RECORD SET:

____

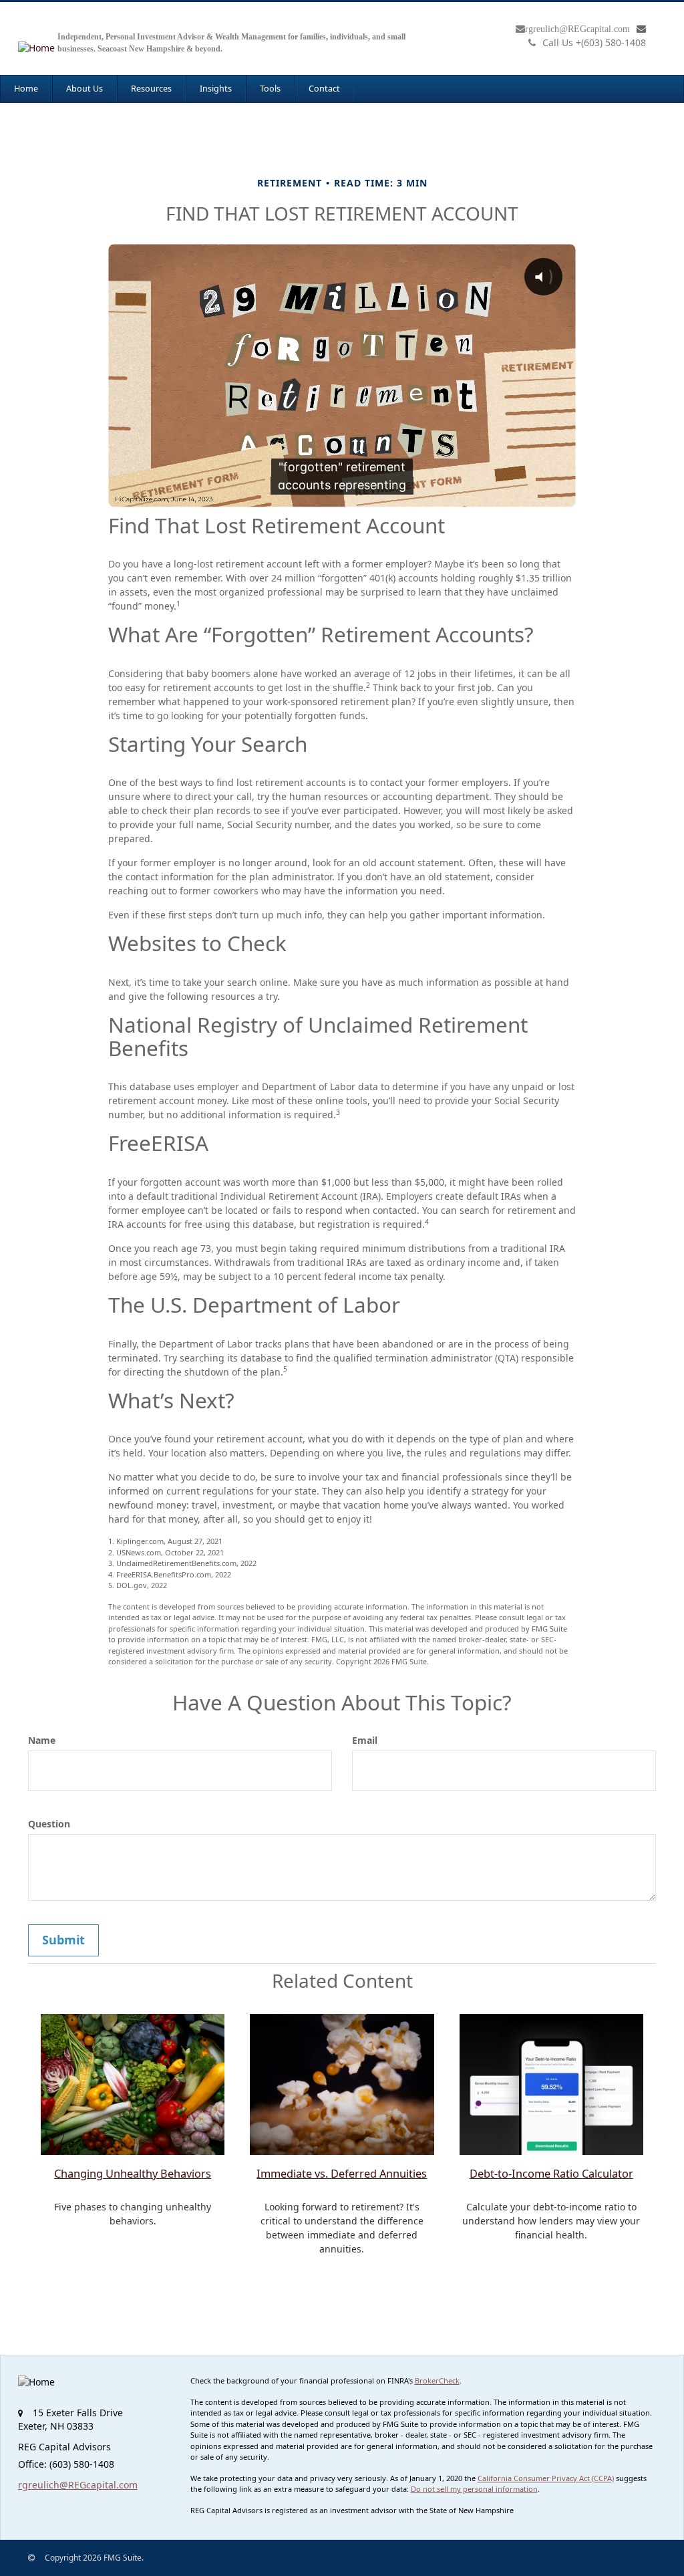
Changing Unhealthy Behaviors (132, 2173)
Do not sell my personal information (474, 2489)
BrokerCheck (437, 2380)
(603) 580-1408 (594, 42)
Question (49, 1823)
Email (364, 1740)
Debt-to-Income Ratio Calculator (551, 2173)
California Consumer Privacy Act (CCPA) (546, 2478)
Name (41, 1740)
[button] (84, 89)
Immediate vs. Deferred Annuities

____

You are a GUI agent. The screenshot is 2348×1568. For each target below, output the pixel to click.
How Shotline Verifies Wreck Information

____

TASK BRIEF: Look above for the line with "Question (49, 1823)" and the line with "Immediate vs. Deferred Annuities". Write out those two lines and all the lines between them, exactly, and no others.

RESULT OF THIS TASK:
Question (49, 1823)
Email (364, 1740)
Debt-to-Income Ratio Calculator (551, 2173)
California Consumer Privacy Act (CCPA) (546, 2478)
Name (41, 1740)
[button] (84, 89)
Immediate vs. Deferred Annuities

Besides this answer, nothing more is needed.